Reading text
New twist to cannibal case as school gets body parts in post

Rob Gillies in Toronto

Body parts mailed to two Vancouver schools were sent from Montreal and are thought to be linked to the killing and dismemberment of a Chinese student there, police said yesterday.

Montreal Police Commander Ian Lafreniere said they were taking over the Vancouver investigation after packages were found on Tuesday at the two schools. One contained what appeared to be a right hand. The other contained what looked like a right foot.

"They were the same limbs we were looking for," Mr Lafreniere said. They also were shipped from Montreal, where the killing occurred.

DNA tests will be conducted to determine if there is a match, Mr Lafreniere said.

The suspect in the death of Jun Lin, 29-year-old Luka Rocco Magnotta, was arrested in Berlin on Monday and is expected to be extradited. If he does not fight extradition, it is possible he could be back in Canada by the end of the week.

Investigators in Canada say Mr Magnotta videotaped the killing and dismemberment in his apartment, and posted it online. The video also shows the suspect eating parts of the body, police said.

The case began last week when body parts were mailed to the headquarters of Canada's Liberal and Conservative parties. A torso was found in a suitcase on a garbage dump in Montreal, outside Magnotta's apartment building. Lin's head is still missing.

Input data
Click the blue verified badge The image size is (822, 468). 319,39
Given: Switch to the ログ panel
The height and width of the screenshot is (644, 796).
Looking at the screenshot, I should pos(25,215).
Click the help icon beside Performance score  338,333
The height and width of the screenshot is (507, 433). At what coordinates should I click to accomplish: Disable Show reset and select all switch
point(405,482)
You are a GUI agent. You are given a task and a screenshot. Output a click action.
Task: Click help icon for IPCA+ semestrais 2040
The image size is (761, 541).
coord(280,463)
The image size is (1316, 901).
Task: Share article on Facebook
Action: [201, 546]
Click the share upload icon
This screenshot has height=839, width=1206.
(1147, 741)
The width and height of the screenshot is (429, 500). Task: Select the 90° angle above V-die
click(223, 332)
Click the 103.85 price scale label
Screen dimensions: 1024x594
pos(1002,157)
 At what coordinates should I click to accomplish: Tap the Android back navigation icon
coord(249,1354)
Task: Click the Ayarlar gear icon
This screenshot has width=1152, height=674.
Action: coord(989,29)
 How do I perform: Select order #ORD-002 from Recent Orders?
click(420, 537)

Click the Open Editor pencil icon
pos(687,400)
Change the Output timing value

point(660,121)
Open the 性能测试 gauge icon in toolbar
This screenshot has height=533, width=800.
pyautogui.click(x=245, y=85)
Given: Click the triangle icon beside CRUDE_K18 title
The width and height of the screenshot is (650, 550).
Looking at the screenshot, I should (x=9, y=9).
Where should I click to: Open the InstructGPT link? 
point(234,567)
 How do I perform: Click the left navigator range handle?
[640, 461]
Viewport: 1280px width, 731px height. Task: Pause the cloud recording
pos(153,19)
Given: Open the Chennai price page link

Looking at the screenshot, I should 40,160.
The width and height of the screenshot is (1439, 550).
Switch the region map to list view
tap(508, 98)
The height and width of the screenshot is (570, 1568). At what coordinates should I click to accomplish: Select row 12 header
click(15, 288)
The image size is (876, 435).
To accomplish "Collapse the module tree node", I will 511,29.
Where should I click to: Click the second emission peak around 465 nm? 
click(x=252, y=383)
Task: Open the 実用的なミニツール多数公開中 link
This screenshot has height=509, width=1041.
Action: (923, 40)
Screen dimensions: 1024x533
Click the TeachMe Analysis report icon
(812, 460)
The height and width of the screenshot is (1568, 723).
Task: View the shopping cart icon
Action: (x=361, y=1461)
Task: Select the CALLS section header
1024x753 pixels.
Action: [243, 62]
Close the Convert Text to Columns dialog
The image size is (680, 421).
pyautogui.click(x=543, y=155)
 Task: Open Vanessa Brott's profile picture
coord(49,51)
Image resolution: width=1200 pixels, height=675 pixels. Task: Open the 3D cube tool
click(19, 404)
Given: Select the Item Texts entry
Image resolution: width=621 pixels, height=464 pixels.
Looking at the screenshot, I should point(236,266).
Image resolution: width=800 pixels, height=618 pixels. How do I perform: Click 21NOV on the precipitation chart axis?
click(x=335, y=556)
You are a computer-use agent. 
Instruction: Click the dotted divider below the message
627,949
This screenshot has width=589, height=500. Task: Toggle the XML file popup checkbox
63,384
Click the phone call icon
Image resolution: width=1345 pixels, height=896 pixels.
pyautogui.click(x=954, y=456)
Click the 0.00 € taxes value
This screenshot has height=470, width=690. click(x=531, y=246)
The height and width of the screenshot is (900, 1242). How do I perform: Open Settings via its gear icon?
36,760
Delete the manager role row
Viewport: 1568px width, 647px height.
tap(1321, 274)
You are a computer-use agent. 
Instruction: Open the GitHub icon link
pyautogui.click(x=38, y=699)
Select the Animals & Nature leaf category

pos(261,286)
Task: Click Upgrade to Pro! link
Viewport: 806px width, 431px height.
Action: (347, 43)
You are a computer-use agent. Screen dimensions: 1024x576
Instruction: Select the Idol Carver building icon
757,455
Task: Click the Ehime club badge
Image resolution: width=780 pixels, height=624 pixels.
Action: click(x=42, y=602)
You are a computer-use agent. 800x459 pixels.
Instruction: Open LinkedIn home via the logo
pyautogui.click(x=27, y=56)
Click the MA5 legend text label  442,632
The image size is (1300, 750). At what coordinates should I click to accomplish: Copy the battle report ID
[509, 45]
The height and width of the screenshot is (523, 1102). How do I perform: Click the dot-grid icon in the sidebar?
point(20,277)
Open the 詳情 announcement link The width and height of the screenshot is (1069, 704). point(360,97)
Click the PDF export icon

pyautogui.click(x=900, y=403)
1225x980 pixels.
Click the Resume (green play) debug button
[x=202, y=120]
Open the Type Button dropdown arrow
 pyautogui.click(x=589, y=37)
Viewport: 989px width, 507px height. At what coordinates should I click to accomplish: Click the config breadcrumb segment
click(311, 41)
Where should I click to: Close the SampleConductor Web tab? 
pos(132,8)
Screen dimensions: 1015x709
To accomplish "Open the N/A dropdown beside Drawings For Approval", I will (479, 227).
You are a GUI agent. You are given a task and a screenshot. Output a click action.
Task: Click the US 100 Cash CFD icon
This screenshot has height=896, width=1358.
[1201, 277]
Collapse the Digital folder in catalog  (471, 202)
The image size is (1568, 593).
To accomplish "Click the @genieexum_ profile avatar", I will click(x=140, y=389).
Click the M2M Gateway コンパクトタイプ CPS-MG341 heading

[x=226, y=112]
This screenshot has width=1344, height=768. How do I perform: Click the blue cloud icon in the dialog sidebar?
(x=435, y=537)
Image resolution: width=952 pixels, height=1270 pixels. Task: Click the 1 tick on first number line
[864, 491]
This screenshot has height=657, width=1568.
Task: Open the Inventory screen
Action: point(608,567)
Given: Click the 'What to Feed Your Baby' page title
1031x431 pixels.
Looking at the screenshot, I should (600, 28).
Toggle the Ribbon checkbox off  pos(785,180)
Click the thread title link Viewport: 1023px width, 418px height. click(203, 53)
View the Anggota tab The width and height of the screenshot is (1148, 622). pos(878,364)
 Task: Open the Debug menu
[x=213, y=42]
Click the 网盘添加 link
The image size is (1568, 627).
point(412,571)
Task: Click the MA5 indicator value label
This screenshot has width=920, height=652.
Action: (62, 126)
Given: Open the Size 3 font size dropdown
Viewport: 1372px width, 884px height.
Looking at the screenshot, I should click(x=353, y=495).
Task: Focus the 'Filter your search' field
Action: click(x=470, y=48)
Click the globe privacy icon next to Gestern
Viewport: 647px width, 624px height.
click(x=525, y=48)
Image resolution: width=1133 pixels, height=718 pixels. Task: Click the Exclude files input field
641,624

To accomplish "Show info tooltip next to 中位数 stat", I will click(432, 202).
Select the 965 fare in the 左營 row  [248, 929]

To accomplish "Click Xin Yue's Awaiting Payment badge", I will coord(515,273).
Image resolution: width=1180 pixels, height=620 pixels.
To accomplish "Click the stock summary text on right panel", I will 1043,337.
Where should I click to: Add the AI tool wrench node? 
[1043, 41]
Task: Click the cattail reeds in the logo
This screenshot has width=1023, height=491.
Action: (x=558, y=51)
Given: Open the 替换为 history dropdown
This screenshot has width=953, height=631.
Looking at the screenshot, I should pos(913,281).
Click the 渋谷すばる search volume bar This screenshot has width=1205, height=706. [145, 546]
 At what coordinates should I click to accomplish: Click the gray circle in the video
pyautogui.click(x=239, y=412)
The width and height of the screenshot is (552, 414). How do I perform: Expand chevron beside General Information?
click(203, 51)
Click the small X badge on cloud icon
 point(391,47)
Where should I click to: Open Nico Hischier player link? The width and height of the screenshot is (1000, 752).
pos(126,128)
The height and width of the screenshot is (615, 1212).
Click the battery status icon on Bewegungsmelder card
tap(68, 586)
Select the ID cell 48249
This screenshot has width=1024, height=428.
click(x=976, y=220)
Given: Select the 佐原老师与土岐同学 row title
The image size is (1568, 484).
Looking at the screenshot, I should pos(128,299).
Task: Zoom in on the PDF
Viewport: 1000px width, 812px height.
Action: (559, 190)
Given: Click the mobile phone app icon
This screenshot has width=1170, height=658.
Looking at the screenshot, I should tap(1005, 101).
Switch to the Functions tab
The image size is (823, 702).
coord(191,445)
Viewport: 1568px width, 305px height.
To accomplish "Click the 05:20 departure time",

Action item
Return the news article above about the body parts mailed to Vancouver schools, word for word and in full.

Final answer
New twist to cannibal case as school gets body parts in post

Rob Gillies in Toronto

Body parts mailed to two Vancouver schools were sent from Montreal and are thought to be linked to the killing and dismemberment of a Chinese student there, police said yesterday.

Montreal Police Commander Ian Lafreniere said they were taking over the Vancouver investigation after packages were found on Tuesday at the two schools. One contained what appeared to be a right hand. The other contained what looked like a right foot.

"They were the same limbs we were looking for," Mr Lafreniere said. They also were shipped from Montreal, where the killing occurred.

DNA tests will be conducted to determine if there is a match, Mr Lafreniere said.

The suspect in the death of Jun Lin, 29-year-old Luka Rocco Magnotta, was arrested in Berlin on Monday and is expected to be extradited. If he does not fight extradition, it is possible he could be back in Canada by the end of the week.

Investigators in Canada say Mr Magnotta videotaped the killing and dismemberment in his apartment, and posted it online. The video also shows the suspect eating parts of the body, police said.

The case began last week when body parts were mailed to the headquarters of Canada's Liberal and Conservative parties. A torso was found in a suitcase on a garbage dump in Montreal, outside Magnotta's apartment building. Lin's head is still missing.